Extracted material:
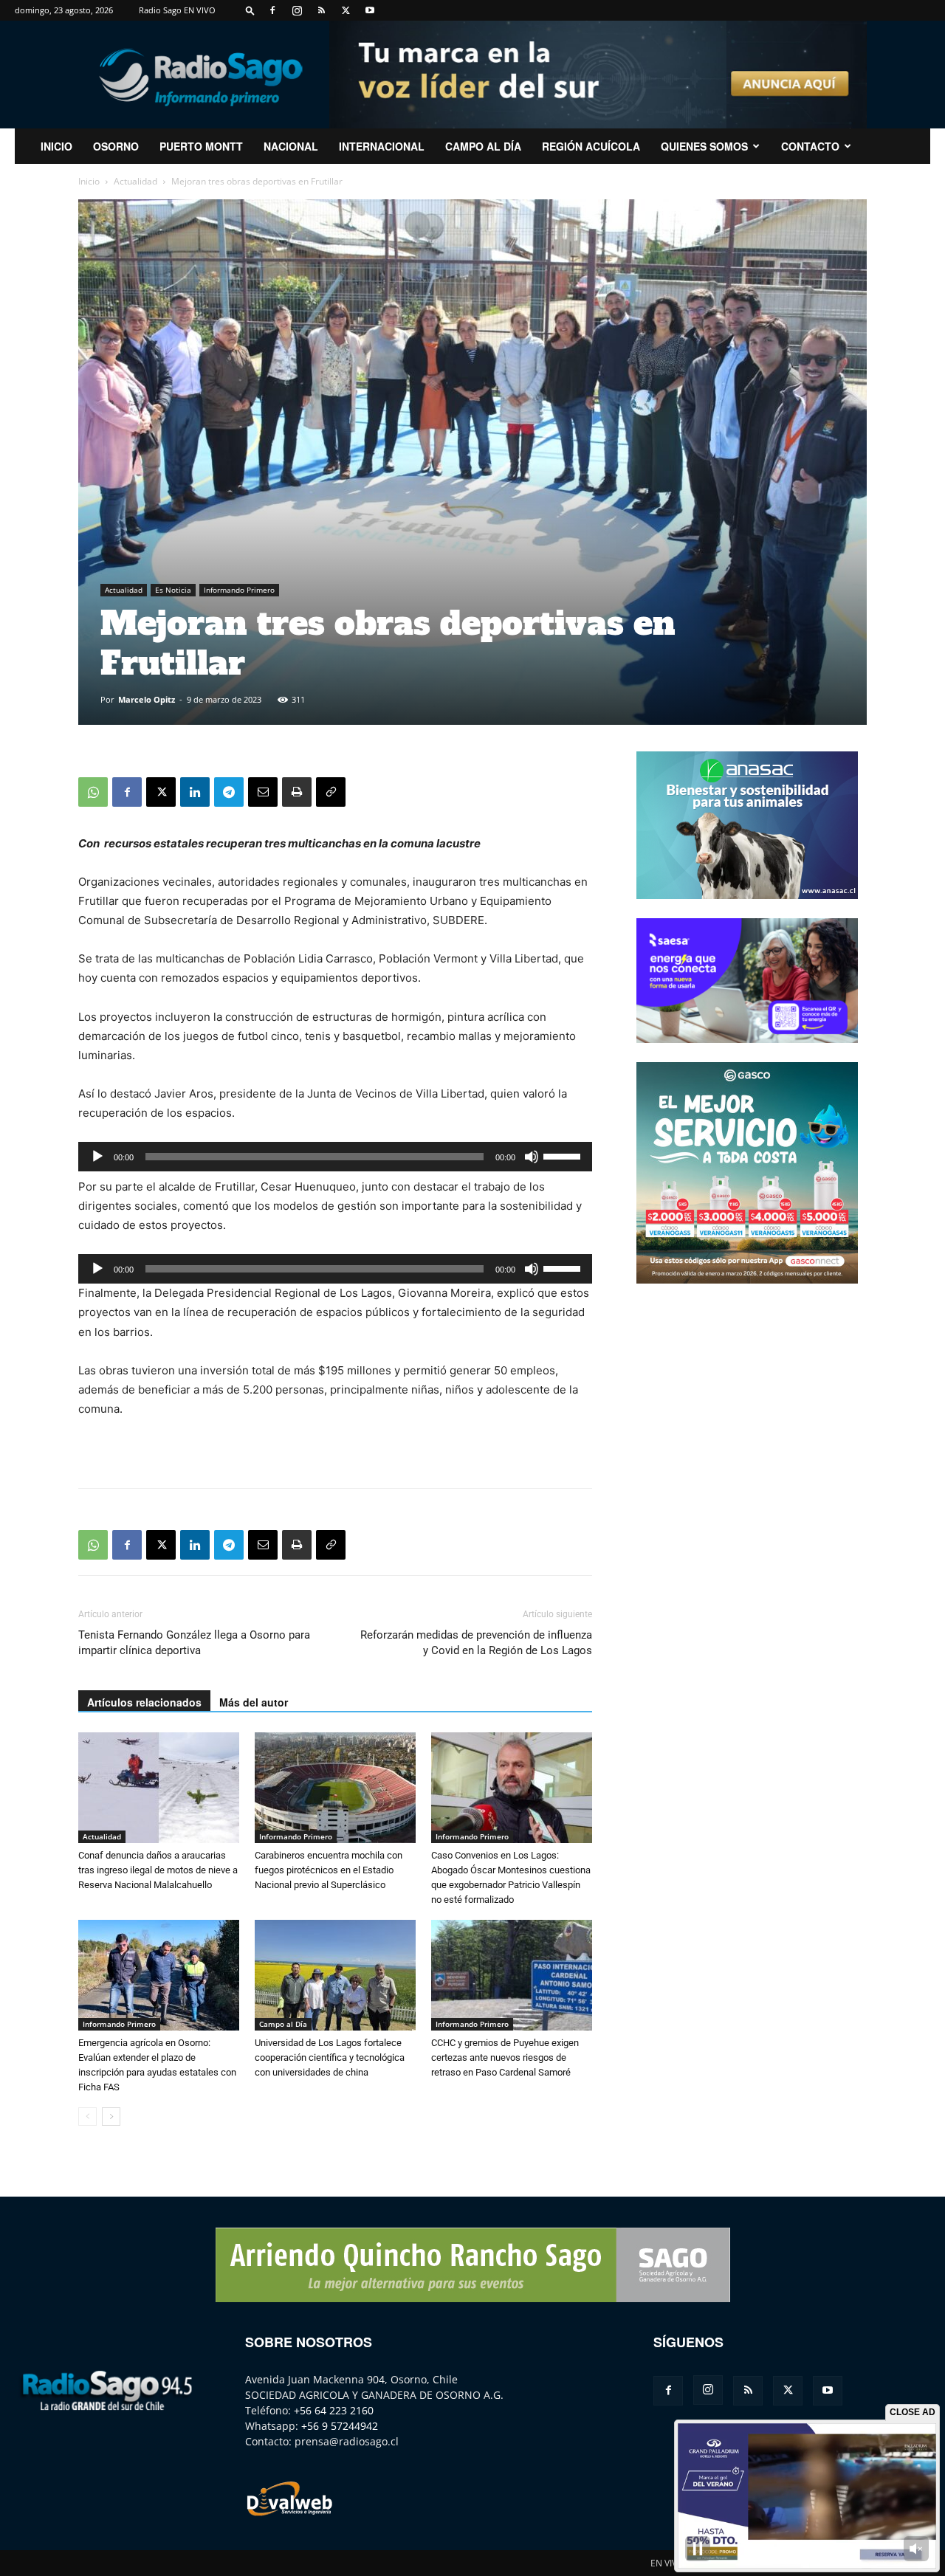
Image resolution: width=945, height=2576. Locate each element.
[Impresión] (297, 792)
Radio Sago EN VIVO (177, 10)
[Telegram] (229, 792)
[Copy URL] (331, 792)
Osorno (116, 146)
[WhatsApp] (93, 792)
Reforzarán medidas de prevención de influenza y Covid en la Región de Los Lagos (476, 1642)
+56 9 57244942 (339, 2426)
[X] (345, 10)
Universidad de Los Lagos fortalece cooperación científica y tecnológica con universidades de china (330, 2057)
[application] (335, 1156)
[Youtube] (370, 10)
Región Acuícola (591, 146)
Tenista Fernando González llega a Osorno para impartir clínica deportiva (194, 1642)
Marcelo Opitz (146, 699)
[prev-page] (87, 2116)
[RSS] (321, 10)
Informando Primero (239, 590)
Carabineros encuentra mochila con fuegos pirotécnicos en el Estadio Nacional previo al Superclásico (328, 1870)
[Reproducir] (97, 1156)
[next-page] (111, 2116)
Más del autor (253, 1702)
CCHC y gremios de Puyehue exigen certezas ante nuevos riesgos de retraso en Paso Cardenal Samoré (505, 2057)
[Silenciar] (531, 1156)
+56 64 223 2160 (334, 2410)
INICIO (56, 146)
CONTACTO (810, 146)
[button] (250, 10)
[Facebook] (272, 10)
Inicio (89, 181)
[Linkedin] (195, 792)
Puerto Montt (201, 146)
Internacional (382, 146)
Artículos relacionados (144, 1702)
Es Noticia (173, 590)
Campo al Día (483, 146)
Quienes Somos (704, 146)
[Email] (263, 792)
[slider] (564, 1155)
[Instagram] (297, 10)
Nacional (291, 146)
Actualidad (135, 181)
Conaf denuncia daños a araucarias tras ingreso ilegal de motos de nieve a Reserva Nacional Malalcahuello (158, 1870)
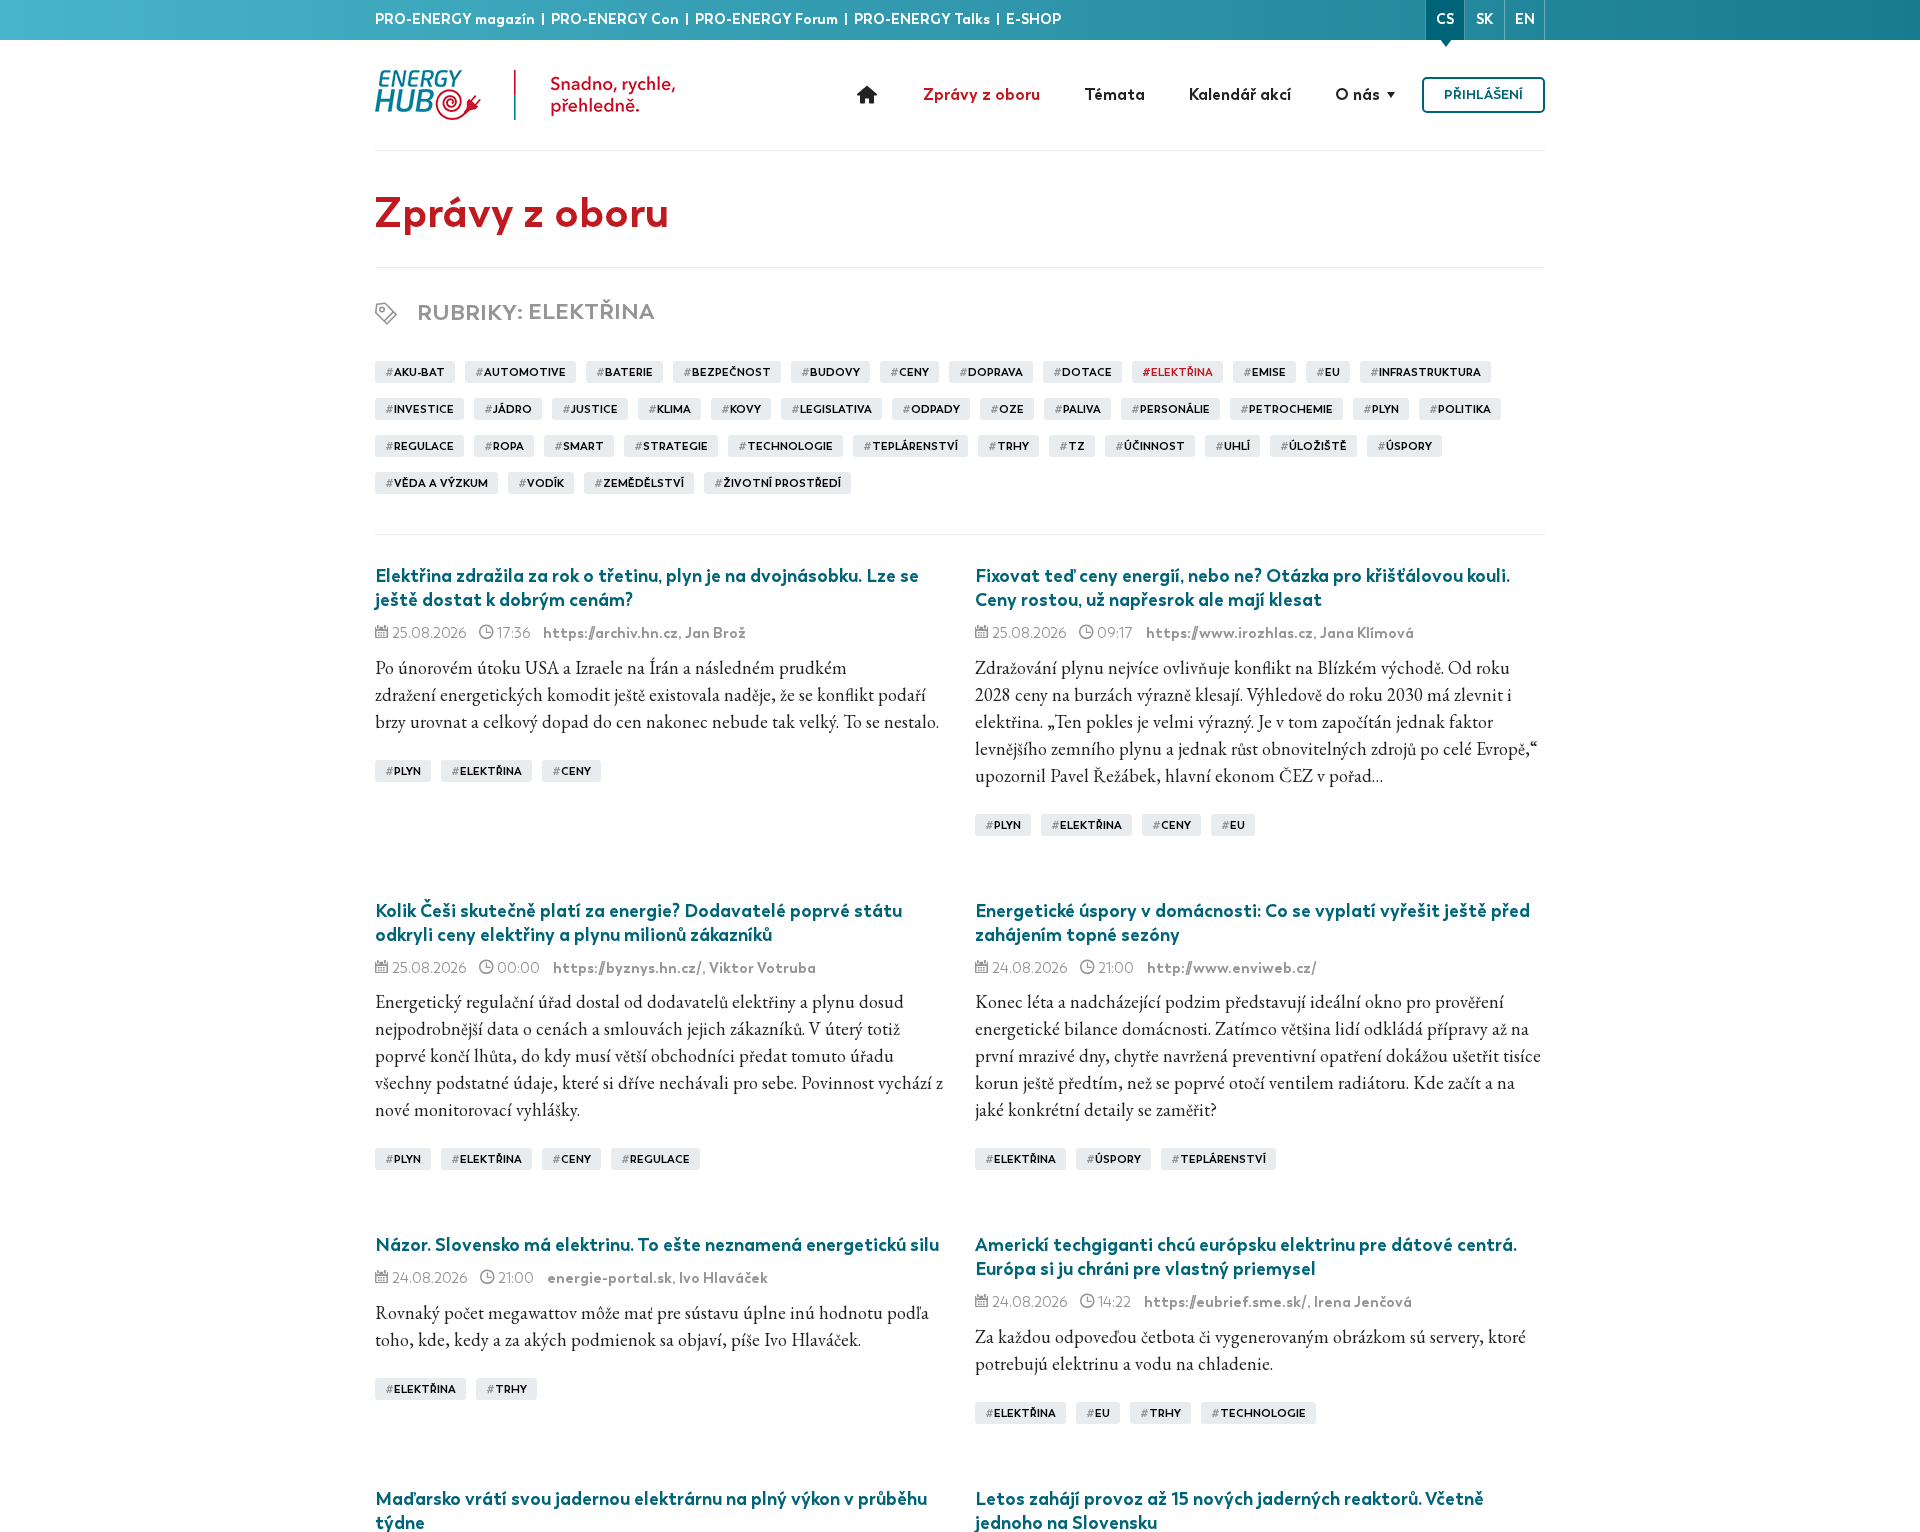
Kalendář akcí (1240, 94)
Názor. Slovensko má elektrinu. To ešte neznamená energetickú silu (657, 1245)
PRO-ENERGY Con (616, 19)
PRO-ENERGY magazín (456, 19)
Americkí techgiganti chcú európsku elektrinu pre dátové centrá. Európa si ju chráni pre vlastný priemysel (1246, 1257)
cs (1445, 19)
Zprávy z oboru (981, 94)
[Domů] (525, 95)
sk (1484, 19)
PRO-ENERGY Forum (768, 19)
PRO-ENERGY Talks (923, 19)
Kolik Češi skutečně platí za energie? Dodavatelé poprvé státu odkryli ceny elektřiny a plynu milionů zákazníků (638, 923)
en (1525, 19)
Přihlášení (1483, 94)
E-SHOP (1033, 19)
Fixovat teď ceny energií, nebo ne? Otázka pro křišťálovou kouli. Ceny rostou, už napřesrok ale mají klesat (1242, 588)
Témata (1114, 94)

Task to complete: Quote verbatim the final run of lines in the material above, from the line that contains "Actualidad (135, 181)" through the very last line, excluding any pictures.

Written answer:
Actualidad (135, 181)
Conaf denuncia daños a araucarias tras ingreso ilegal de motos de nieve a Reserva Nacional Malalcahuello (158, 1870)
Kalendář akcí (1240, 94)
Názor. Slovensko má elektrinu. To ešte neznamená energetickú silu (657, 1245)
PRO-ENERGY Con (616, 19)
PRO-ENERGY magazín (456, 19)
Americkí techgiganti chcú európsku elektrinu pre dátové centrá. Európa si ju chráni pre vlastný priemysel (1246, 1257)
cs (1445, 19)
Zprávy z oboru (981, 94)
[Domů] (525, 95)
sk (1484, 19)
PRO-ENERGY Forum (768, 19)
PRO-ENERGY Talks (923, 19)
Kolik Češi skutečně platí za energie? Dodavatelé poprvé státu odkryli ceny elektřiny a plynu milionů zákazníků (638, 923)
en (1525, 19)
Přihlášení (1483, 94)
E-SHOP (1033, 19)
Fixovat teď ceny energií, nebo ne? Otázka pro křišťálovou kouli. Ceny rostou, už napřesrok ale mají klesat (1242, 588)
Témata (1114, 94)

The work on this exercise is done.